● **Stated exercise**
Rewrite every line from the one containing "отобрали (366, 682)" through the end of the lines, keeping all text, requests included. Scale each coordinate in the answers by 1.65 and round to the nearest whole number, with halves rounding up.

● **Data shown**
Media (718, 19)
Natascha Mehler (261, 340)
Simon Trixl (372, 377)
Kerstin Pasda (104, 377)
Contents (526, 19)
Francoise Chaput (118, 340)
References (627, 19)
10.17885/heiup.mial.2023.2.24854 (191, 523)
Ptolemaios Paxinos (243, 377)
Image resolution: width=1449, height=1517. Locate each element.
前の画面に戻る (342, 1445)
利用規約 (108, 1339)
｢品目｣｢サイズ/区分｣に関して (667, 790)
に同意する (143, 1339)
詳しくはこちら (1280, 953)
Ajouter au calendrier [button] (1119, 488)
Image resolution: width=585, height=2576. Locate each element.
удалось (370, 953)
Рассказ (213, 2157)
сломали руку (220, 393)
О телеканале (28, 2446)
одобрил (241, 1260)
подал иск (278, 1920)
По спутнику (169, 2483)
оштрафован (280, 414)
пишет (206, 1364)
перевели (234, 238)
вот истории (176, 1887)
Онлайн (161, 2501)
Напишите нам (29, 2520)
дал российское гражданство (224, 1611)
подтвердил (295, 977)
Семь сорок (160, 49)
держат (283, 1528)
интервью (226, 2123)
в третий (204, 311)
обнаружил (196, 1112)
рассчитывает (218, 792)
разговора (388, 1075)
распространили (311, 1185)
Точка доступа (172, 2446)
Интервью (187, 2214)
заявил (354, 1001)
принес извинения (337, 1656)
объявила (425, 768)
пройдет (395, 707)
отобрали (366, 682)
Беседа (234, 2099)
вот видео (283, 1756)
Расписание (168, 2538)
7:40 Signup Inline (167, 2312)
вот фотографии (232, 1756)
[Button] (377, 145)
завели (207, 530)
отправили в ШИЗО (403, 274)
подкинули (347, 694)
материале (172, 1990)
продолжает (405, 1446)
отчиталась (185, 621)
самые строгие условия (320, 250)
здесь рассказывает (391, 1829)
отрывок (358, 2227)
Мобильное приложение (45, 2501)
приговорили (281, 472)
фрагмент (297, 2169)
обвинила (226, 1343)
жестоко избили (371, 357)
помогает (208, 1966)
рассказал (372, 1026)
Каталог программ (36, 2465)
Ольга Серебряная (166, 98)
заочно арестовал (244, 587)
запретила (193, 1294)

● **Reply**
отобрали (604, 1125)
Беседа (386, 3463)
вот видео (467, 2897)
Расписание (277, 4188)
7:40 Signup Inline (276, 3815)
вот фотографии (383, 2897)
[Button] (622, 239)
завели (342, 875)
отправили в ШИЗО (665, 452)
подкинули (573, 1145)
материале (284, 3284)
продолжает (668, 2386)
отчиталась (305, 1025)
самые строгие условия (528, 413)
здесь рассказывает (645, 3018)
отрывок (591, 3675)
Мобильное приложение (74, 4127)
приговорили (464, 779)
фрагмент (490, 3579)
обвинила (373, 2216)
жестоко избили (612, 589)
помогает (343, 3244)
рассказал (614, 1693)
Каталог программ (59, 4067)
Ольга Серебряная (274, 162)
заочно арестовал (403, 969)
запретила (318, 2135)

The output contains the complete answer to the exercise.